Daí a sanha em garantir reserva de mercado. Isso antes que jovens lideranças médicas lhes tomem o comando das entidades que controlam. Imagino que a agenda política de uma parte significativa dos médicos formados na última década (pelo pró uni, por exemplo) seja bem diferente da atual agenda.

Pronto. Vemos no exemplo de um único ator social a complexidade em ação. Entendemos como as lideranças de uma categoria podem atacar o SUS em várias frentes, ao passo em que o defendem em outras. Tudo de acordo com um planejamento estratégico construído na disputa por hegemonia interna. Minha provocação é no sentido de lembrar que mal usamos os dispositivos constitucionais de defesa do SUS como os Conselhos Gestores e Conselhos de Saúde.

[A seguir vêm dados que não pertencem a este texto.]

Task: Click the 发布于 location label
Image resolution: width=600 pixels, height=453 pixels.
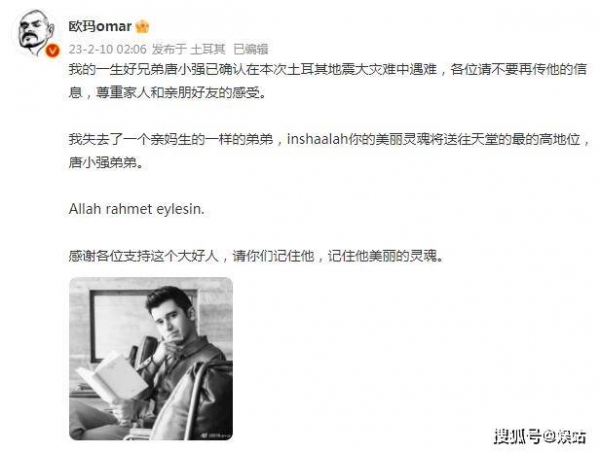Action: coord(169,49)
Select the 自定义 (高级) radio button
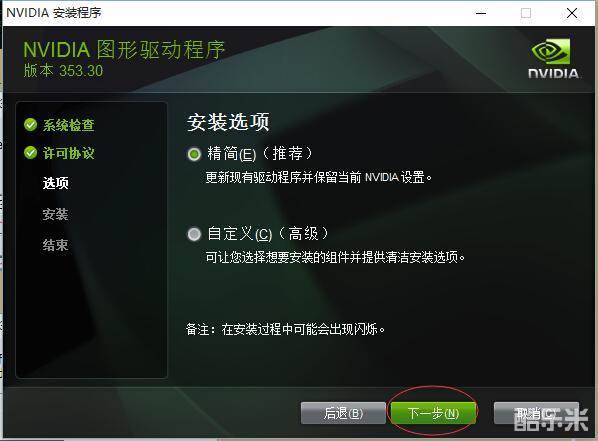Viewport: 598px width, 441px height. coord(194,234)
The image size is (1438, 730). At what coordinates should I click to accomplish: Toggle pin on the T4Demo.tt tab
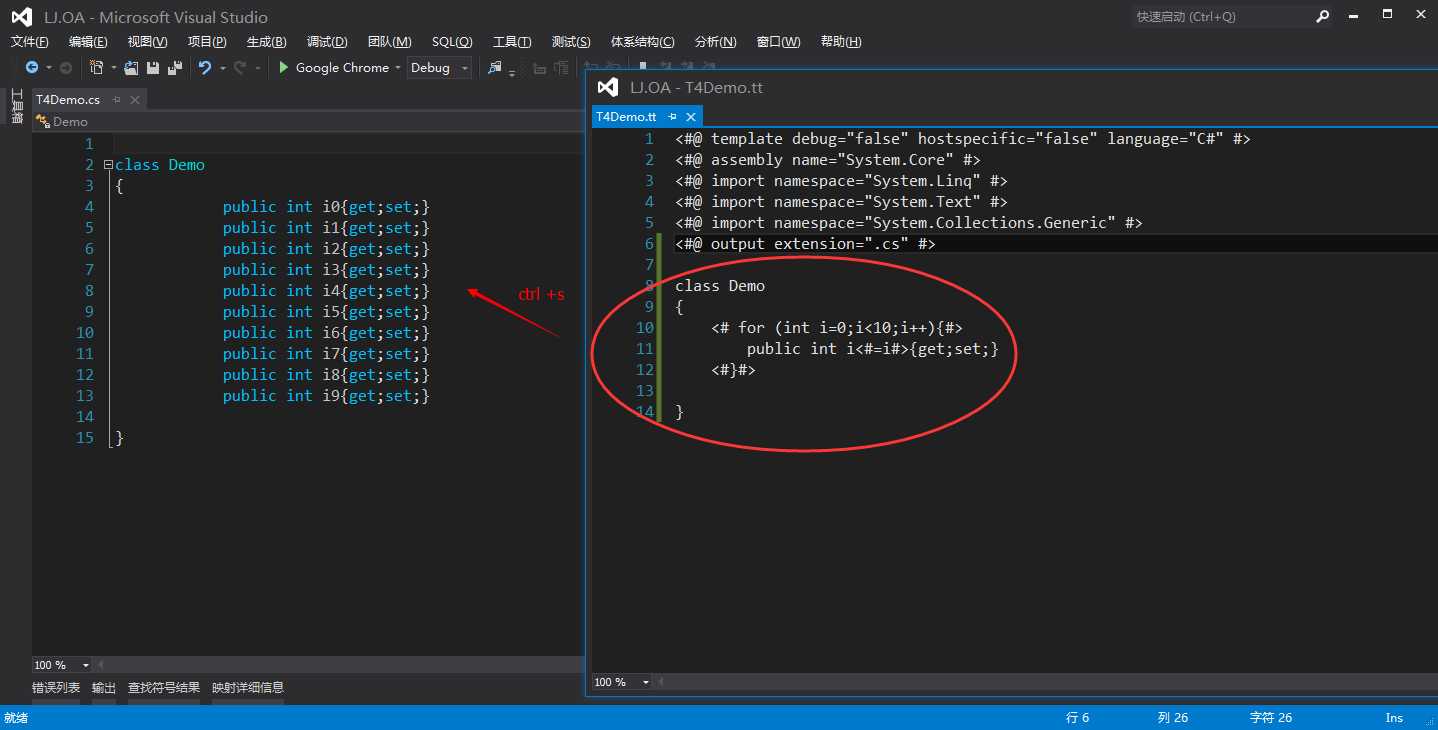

Por outro lado, defendo que os dispositivos da PNH, também devem ser posicionados na arena de luta com esta visão ampliada das questões da gestão da atenção indissociadas entre si, de um lado. E de outro lado, também indissociadas dos demais fatores, como corporativismo de classe, associado aos diversos tipos de "lobby" pela privatização da saúde que operam em nossos poderes legislativos, executivos e pelo visto, no judiciário também.

Enfim, não gostei da baixa repercussão de meus dois posts anteriores. Concordo com a celebração do avanço da PNH pelos Brasil afora. Mas o salto alto nos tirou a copa na decisão de 1950. Ignorar o golpe que recebemos na semana passada é apostar muito com risco alto.

Um abraço, e algo mais, pelo menos 5 vezes por semana, a todos.